> _Task goal_
Turn every line of the listing below into an entry in a numbered list, skipping any blank lines and omitting the pictures.
— start of Given information —
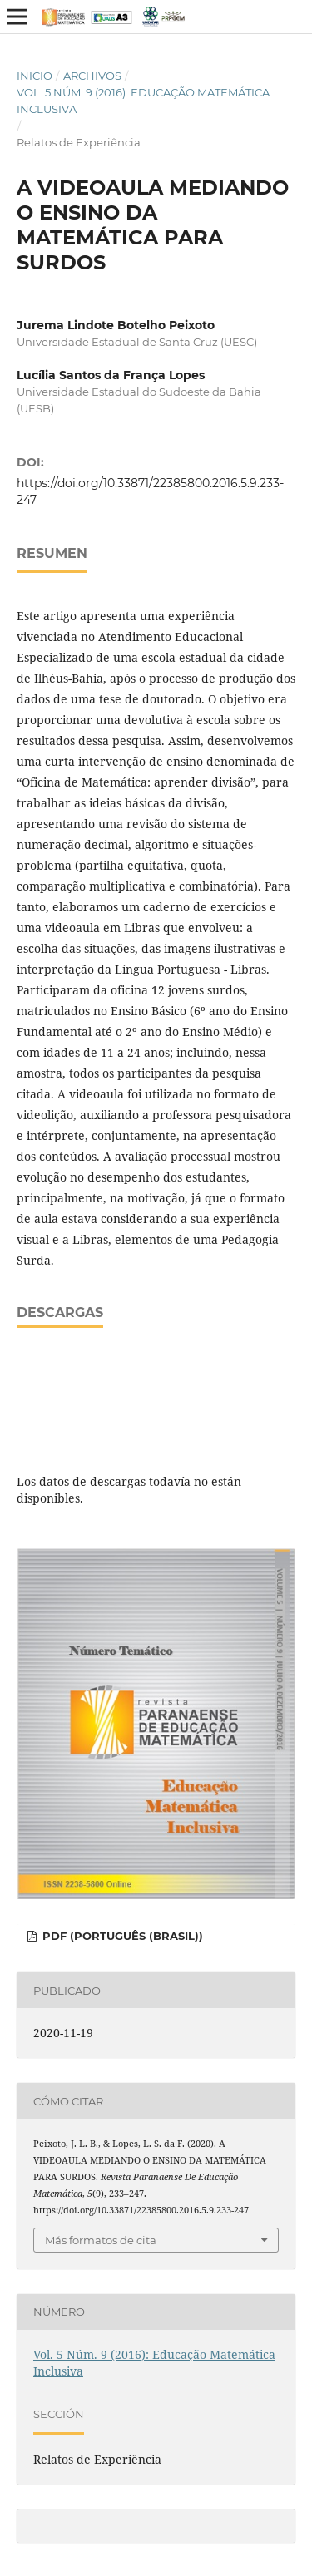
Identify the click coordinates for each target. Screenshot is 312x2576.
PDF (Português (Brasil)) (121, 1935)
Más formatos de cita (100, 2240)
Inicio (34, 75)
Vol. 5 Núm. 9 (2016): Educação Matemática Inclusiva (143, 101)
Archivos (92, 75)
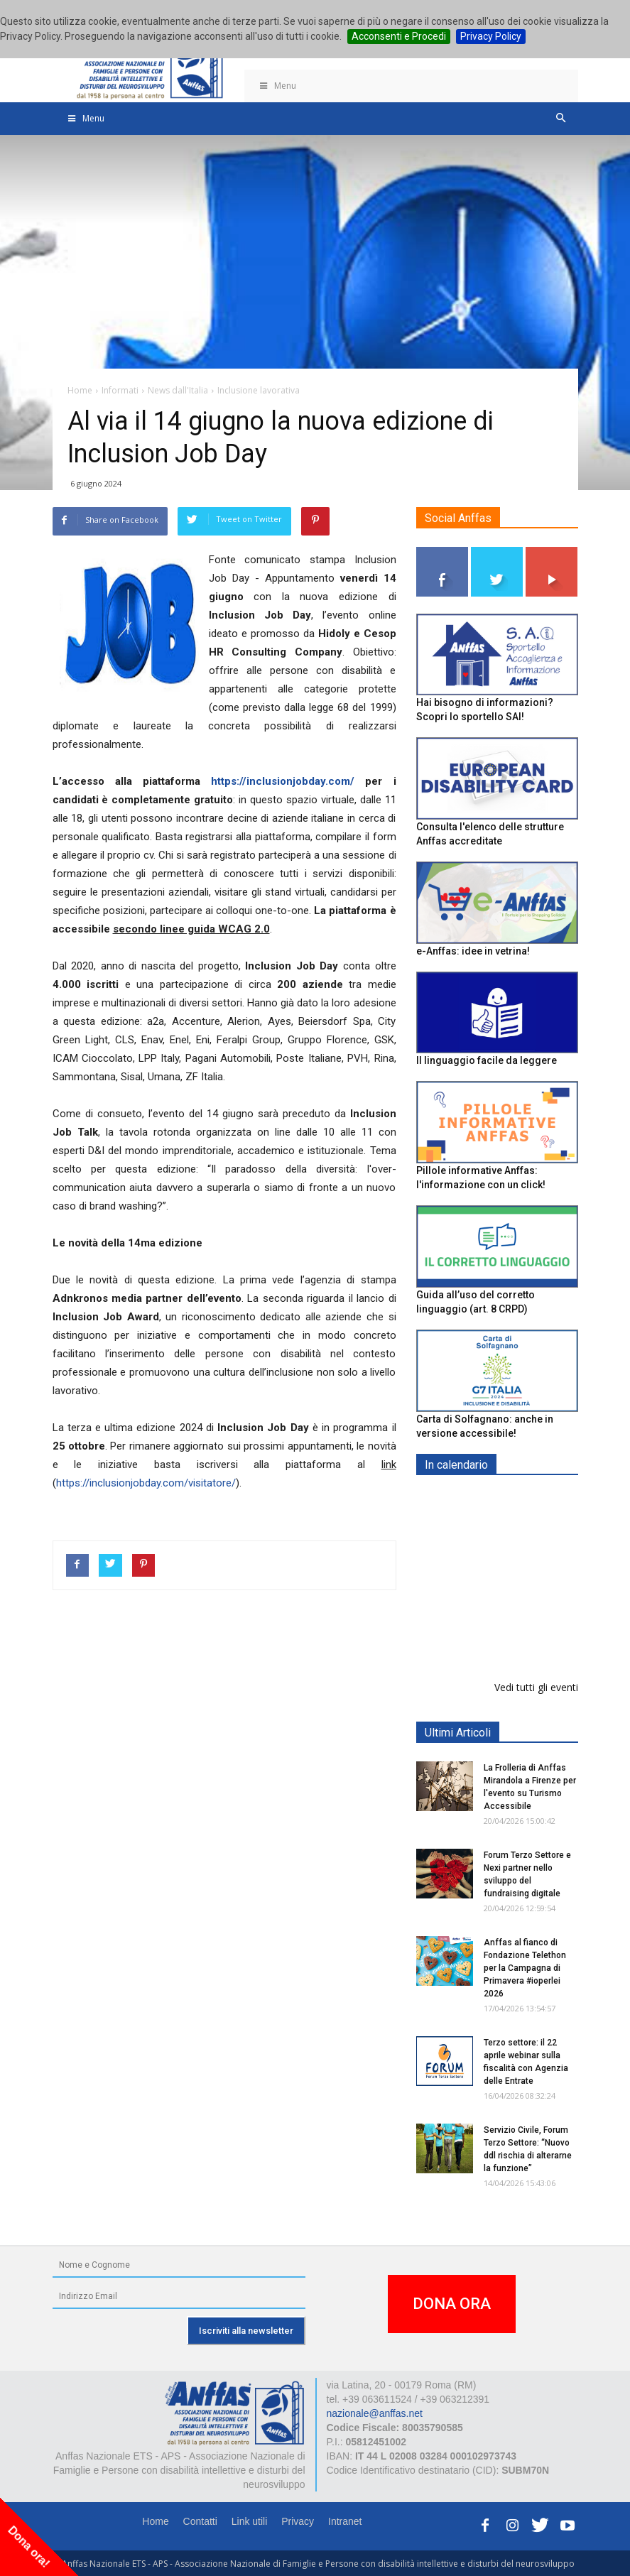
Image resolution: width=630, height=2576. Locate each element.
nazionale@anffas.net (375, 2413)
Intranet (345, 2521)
— end of Given information —
> _Result of the task_
1. Identify the click coordinates for each target. Screenshot is 312x2576.
2. PDF (Português (Brasil)) (121, 1935)
3. Más formatos de cita (100, 2240)
4. Inicio (34, 75)
5. Vol. 5 Núm. 9 (2016): Educação Matemática Inclusiva (143, 101)
6. Archivos (92, 75)
7. Image resolution: width=630, height=2576. Locate each element.
8. nazionale@anffas.net (375, 2413)
9. Intranet (345, 2521)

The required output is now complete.